SHORT EXERCISE - Reproduce the following data line for line, with no changes.

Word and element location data
------------------------
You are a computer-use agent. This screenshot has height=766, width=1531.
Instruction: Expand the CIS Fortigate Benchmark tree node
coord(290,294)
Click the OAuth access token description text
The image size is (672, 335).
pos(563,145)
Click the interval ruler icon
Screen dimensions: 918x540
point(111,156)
------------------------
COMPLETE OUTPUT -
You are a computer-use agent. This screenshot has height=766, width=1531.
Instruction: Expand the CIS Fortigate Benchmark tree node
coord(290,294)
Click the OAuth access token description text
The image size is (672, 335).
pos(563,145)
Click the interval ruler icon
Screen dimensions: 918x540
point(111,156)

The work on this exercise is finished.